Quote:
Originally Posted by
SkipBurz
β‘οΈ
Greetings,
I'm a college professor that teaches an intro to audio production course for our digital media strategy master's program each summer. We have a lovely digital media lab with twenty ProTools site licenses, a nice sound system, etc. This summer, however, we have several students who will be remote learners. Therefore, I've decided to teach the entire course on Zoom from my home studio. (Zoom's audio has gotten much better and they finally have true stereo, which I tested out the other day.)
I'm struggling with software choice and need some input from this community. Students will be using their own computers, some Mac and some Windows. I have to figure out what software I'm going to have them download ProTools First, Audacity, Garage Band, etc. What do you all think? What's your favorite free DAW for basic editing and mixing? I will provide them the WAV files, so they won't need to record. Just edit, mix, export, share, etc.
Thanks for the input!
Skip B.
Hi @
SkipBurz
,
It is so great that you are putting all this effort into helping these students out!
Will they be doing audio recording along with the editing and mixing?
On the MAC, you can use the built-in audio to record audio using a crappy onboard mic. On the PC, you will really end up using a dedicated audio interface with ASIO drivers. The onboard audio on Most PCs, especially with a built-in Mic can be all over the place quality and reliability wise no matter how new or old the PC is.
Since you need to keep it cross-platform, it would make sense to me to get all using a very similar or the same audio interface, so there is some consistency with the instructions.
Presonus bundles Studio One Artist and Ableton Live Lite.
Focusrite bundles Pro Tools First and Ableton Live Lite.

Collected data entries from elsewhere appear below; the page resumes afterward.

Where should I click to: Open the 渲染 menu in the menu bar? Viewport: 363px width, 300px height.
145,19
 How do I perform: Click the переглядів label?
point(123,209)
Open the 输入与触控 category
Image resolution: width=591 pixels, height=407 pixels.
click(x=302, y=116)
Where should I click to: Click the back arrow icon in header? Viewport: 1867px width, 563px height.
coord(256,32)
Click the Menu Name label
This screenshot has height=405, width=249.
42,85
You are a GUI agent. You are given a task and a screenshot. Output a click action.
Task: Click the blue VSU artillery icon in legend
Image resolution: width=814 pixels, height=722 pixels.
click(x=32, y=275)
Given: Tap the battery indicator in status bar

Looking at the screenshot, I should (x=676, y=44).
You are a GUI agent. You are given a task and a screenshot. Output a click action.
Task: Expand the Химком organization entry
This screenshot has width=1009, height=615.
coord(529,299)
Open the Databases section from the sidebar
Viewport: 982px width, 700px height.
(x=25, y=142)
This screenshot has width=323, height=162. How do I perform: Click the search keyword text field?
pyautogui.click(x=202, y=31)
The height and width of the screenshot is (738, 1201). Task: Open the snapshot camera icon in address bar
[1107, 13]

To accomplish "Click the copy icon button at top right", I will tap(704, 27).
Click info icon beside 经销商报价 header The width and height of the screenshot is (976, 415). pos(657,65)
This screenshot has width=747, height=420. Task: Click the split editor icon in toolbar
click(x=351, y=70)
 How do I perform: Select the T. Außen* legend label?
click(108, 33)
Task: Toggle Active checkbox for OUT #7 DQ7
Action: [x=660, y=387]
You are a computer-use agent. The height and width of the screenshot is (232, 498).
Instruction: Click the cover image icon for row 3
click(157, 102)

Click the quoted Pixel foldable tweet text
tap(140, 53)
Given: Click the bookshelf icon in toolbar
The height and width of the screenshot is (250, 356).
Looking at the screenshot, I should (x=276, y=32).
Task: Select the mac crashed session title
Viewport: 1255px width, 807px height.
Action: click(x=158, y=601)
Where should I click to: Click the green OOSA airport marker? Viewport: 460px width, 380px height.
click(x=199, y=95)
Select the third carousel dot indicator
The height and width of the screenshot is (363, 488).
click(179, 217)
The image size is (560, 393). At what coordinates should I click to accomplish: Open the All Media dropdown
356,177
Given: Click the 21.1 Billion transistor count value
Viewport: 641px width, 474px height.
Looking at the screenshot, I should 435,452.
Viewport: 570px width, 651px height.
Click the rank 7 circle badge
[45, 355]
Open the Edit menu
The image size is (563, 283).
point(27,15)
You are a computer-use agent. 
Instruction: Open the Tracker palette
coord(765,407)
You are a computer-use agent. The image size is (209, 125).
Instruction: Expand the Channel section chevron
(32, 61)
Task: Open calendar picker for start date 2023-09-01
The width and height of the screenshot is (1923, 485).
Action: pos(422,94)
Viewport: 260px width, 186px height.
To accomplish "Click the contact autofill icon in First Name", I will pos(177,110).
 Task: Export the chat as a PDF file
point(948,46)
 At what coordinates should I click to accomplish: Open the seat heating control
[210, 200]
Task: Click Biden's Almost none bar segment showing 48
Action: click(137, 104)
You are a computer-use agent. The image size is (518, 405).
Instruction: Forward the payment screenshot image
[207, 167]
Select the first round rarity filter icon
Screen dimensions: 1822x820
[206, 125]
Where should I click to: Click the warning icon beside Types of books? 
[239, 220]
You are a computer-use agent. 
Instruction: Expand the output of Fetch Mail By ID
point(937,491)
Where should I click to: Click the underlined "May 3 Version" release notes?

Steinberg bundles Cubase LE
Most all of them do come with good to great built-in content, virtual instruments, audio effects and some 3rd party extras.
Any of these companies' 1 or 2 input interfaces make the most sense for teaching the basics.
All\most all the major programs at this point have very similar features, terminology, and functions. If someone is learning the audio production basics in Reaper, Ableton, Cubase, Sonar, or Studio One, they will be able to get around in almost any major DAW.
Are some of the issues income-based or internet accessibility-based?
Have you researched grants or looked at some form of fundraising for the students having trouble doing the course remotely?
Have you reached out to manufacturers? Sometimes they like helping out schools for the good PR/marketing it gives them.